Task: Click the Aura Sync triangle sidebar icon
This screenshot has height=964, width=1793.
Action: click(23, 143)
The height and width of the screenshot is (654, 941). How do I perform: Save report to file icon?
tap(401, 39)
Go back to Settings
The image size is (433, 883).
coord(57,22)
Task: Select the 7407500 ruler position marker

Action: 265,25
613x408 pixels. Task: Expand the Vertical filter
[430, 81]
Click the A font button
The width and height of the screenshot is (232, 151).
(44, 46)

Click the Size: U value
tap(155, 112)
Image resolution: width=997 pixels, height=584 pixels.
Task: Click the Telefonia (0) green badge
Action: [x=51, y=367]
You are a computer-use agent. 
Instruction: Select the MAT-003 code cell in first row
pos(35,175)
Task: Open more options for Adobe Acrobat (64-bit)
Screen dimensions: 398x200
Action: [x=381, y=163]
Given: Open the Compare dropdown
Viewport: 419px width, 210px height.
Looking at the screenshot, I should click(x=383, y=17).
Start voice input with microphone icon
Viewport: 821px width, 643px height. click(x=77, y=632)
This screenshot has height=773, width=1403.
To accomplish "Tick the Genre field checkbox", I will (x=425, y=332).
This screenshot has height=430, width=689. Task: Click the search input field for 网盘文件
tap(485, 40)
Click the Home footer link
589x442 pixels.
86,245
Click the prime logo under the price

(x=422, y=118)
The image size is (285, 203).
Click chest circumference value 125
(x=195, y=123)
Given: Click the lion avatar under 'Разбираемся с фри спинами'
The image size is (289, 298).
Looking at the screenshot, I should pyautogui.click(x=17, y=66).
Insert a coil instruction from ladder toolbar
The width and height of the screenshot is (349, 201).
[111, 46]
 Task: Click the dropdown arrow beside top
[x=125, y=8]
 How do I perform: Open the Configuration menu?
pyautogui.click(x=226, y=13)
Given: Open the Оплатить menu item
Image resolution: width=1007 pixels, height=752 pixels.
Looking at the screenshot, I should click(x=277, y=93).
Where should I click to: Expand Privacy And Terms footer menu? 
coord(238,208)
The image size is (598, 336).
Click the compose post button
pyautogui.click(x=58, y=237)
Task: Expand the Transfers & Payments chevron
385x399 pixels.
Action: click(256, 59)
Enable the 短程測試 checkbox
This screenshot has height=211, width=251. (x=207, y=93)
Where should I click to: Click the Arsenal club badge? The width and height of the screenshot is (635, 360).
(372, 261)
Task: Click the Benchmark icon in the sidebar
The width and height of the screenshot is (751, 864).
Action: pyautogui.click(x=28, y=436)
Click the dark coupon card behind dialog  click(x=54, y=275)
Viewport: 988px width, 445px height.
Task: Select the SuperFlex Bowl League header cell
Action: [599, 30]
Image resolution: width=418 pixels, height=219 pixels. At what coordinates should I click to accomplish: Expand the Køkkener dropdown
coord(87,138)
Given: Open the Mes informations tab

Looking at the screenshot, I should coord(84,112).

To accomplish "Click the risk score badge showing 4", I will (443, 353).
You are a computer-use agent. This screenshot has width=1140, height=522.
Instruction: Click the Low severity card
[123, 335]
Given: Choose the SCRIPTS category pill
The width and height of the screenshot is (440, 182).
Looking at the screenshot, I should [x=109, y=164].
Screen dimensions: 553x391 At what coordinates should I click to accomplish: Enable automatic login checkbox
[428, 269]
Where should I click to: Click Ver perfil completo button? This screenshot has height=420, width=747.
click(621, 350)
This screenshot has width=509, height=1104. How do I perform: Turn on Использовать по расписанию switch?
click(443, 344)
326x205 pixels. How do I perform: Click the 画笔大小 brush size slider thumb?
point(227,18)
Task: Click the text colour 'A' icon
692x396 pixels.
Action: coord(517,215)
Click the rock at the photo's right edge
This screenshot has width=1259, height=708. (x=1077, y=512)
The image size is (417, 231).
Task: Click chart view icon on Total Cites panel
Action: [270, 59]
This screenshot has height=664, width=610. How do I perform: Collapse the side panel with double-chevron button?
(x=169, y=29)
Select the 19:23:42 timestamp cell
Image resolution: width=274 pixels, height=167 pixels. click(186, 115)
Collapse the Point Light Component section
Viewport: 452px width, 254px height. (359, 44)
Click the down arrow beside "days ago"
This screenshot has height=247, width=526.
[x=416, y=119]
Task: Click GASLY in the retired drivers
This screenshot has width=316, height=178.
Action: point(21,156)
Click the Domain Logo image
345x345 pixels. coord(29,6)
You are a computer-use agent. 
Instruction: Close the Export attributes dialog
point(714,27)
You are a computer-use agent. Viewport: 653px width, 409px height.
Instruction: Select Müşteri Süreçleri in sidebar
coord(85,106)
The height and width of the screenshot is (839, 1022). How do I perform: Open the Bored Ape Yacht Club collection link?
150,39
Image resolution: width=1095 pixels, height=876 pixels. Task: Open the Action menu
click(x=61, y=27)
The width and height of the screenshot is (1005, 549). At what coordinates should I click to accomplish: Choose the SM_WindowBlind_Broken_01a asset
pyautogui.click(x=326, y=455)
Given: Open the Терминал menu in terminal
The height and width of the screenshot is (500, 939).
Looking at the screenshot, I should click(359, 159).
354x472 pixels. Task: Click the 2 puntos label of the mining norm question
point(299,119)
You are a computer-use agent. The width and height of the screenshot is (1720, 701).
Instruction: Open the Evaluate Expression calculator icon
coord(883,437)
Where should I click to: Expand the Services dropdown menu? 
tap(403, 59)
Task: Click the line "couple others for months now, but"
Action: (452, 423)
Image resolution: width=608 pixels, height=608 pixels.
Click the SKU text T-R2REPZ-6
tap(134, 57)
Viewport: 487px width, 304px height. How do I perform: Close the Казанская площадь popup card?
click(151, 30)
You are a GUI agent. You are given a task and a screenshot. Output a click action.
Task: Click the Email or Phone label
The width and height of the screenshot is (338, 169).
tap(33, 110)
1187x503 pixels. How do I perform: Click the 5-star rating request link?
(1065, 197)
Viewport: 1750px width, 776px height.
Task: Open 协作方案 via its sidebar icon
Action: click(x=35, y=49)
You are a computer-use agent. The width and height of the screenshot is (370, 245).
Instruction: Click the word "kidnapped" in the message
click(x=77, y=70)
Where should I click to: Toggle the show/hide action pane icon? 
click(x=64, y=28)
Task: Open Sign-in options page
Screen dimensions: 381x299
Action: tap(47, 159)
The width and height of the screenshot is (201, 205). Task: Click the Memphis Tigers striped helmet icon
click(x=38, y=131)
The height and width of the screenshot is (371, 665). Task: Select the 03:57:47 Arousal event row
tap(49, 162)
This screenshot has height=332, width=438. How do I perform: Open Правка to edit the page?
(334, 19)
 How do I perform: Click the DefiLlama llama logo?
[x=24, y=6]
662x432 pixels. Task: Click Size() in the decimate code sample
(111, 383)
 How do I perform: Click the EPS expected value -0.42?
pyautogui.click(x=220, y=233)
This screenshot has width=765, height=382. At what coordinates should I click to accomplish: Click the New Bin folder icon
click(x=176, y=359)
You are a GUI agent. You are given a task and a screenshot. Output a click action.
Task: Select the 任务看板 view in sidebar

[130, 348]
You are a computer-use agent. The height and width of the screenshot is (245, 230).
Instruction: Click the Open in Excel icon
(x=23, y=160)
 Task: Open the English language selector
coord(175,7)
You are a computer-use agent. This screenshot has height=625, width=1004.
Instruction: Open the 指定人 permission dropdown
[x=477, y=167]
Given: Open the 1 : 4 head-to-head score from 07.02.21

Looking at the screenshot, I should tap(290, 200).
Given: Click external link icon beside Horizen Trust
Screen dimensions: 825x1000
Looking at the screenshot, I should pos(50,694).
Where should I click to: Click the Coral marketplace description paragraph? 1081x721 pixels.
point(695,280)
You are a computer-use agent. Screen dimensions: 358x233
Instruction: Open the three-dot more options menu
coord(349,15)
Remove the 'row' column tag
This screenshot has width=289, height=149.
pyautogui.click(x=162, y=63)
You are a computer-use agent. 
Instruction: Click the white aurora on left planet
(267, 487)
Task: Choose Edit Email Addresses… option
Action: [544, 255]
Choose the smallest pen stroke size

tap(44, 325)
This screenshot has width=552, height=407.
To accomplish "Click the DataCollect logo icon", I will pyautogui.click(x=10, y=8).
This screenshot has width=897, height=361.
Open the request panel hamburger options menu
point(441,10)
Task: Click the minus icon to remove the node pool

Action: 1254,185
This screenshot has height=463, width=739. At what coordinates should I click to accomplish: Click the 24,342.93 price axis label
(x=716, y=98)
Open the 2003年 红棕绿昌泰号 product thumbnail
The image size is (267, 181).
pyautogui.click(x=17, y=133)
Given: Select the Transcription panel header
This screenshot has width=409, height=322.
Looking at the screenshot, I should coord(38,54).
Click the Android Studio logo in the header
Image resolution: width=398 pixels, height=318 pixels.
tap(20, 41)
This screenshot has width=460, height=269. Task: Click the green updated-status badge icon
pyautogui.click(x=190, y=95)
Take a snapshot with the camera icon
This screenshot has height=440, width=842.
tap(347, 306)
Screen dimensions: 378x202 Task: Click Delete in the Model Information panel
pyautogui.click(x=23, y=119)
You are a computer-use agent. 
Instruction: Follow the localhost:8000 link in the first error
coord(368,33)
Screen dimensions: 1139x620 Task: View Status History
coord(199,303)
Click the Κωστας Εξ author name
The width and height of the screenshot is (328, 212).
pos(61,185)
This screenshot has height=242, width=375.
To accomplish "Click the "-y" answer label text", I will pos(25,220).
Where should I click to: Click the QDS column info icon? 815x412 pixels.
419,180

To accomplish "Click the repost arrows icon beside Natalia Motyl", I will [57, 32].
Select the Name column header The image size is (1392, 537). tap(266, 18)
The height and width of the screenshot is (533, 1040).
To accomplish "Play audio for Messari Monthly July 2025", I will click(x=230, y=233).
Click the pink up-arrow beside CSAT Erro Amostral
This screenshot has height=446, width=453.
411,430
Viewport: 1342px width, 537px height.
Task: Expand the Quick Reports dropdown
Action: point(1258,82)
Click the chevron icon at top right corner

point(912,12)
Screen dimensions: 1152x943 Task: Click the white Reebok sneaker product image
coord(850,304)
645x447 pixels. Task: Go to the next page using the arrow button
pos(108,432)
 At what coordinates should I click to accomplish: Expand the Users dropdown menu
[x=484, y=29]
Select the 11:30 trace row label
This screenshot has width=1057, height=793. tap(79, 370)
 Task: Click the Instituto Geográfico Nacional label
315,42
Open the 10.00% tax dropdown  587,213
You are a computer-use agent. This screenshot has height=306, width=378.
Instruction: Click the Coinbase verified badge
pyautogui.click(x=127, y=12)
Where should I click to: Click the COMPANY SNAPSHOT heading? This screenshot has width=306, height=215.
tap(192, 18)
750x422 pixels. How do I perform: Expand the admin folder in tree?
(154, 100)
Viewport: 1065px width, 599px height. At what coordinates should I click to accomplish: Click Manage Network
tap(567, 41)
══════
## [Action item]
Copy out every line of the listing that contains the string "will".

## [The answer]
To accomplish "Tick the Genre field checkbox", I will (x=425, y=332).
To accomplish "Click the risk score badge showing 4", I will (443, 353).
To accomplish "Click the DataCollect logo icon", I will pyautogui.click(x=10, y=8).
To accomplish "Click the "-y" answer label text", I will pos(25,220).
To accomplish "Click the repost arrows icon beside Natalia Motyl", I will [57, 32].
To accomplish "Play audio for Messari Monthly July 2025", I will click(x=230, y=233).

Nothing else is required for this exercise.